Even in a profession defined by unconventionality, the Chicago dominatrix Mistress Velvet stood out. To the domme’s traditional arsenal of high heels, whips, and spanking paddles, Velvet added a new sort of weapon: critical race theory and Black feminist literature.
Velvet, who was born Danielle Achiaa Boachie and used gender-neutral pronouns, found their calling while a graduate student at the University of North Carolina Greensboro, where they focused on women’s and gender studies. Unable to pay their rent, they turned to dominating submissive men for money. In their early days, they instinctively apologized after whipping their clients, the equivalent of a chef spitting in the soup. One “slave” told them, very politely, that they weren’t hitting him hard enough and that perhaps they should hang up the whip and try more traditional sex work. It only made them more determined to succeed.
As Velvet learned how to bludgeon men without qualms, they began to notice something about their clients: the majority were heterosexual, middle-aged white men with secret submissive tendencies who had sought them out specifically because of the color of their skin. The most debased thing they could imagine was to be punished by a Black woman. (Jeremy O. Harris’s 2018 Slave Play involved the opposite premise: inter-racial couples engaging in “Antebellum Sexual Performance Therapy” in which they acted out master-slave dynamics as a cure for impotence.)
One “slave” told them, very politely, that they weren’t hitting him hard enough and that perhaps they should hang up the whip and try more traditional sex work.
Velvet realized that no amount of surface laceration would alter such ingrained racial attitudes, so they began to incorporate their studies into their sex work. After ordering their slaves to lick their boots, they would force them to read Black feminist authors such as Patricia Hill Collins and Kimberlé Crenshaw. They taught their clients that racism is embedded in this country’s institutions and policies, and then assigned them essays to write on the subject.
The result was the creation of a meta-kink, a self-referential use of bondage to highlight historical and social power inequities. But it also showed their clients what was going on in their own minds, how deeply embedded conceptions of race had made them seek out a Black dominatrix. They flogged white men and then taught them why they wanted to be flogged by them.
When they were asked if their clients liked the lessons, Velvet responded that they didn’t usually ask them their opinion—that was kind of the point. But they noticed that clients kept coming back for more, and some of them clearly began to take their teachings to heart. One even started an organization for Black single mothers in Chicago.
A ferocious advocate for sex workers and the survivors of sexual violence, Velvet became something of a local celebrity in the L.G.B.T.Q. community. They had married Andy Koch, a high-school classmate, in 2015, and they lived together in an apartment in Chicago’s Hyde Park district, along with their two cats, Zeus and Mistress Fluffy. But all was not well.

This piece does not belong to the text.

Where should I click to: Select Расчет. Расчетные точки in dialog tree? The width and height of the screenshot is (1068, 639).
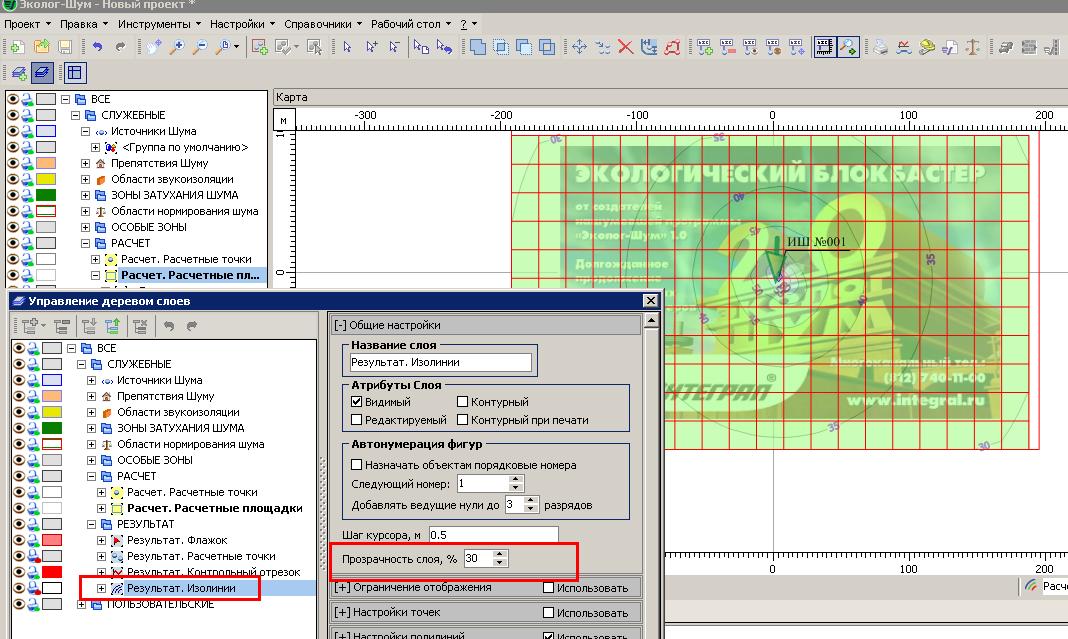coord(191,492)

On March 17 of this year, Velvet announced on Twitter that they were getting a divorce and suspending all of their dominatrix work. Friends noticed that their mental health was deteriorating. On May 6 their (still active) Instagram account posted a picture of one of their cats, with the caption: “rest in power Mistress Fluffy. you taught me everything I needed to know to be a domme.” The following day, the body of Mistress Velvet was found in their home, dead at 33 by their own hand.
Just as Velvet’s studies infused their sex work, so their sex work infused their studies. Their graduate thesis, “Forbidden Vitalities: Black Femme Sex Work and Possibilities of Resistance,” was focused on sadomasochistic practices as a way for Black sex workers to heal themselves. Indeed, when they lashed their white clients, they may have felt that, with each crack of the whip, a form of reparations was being enacted right there on an individual level.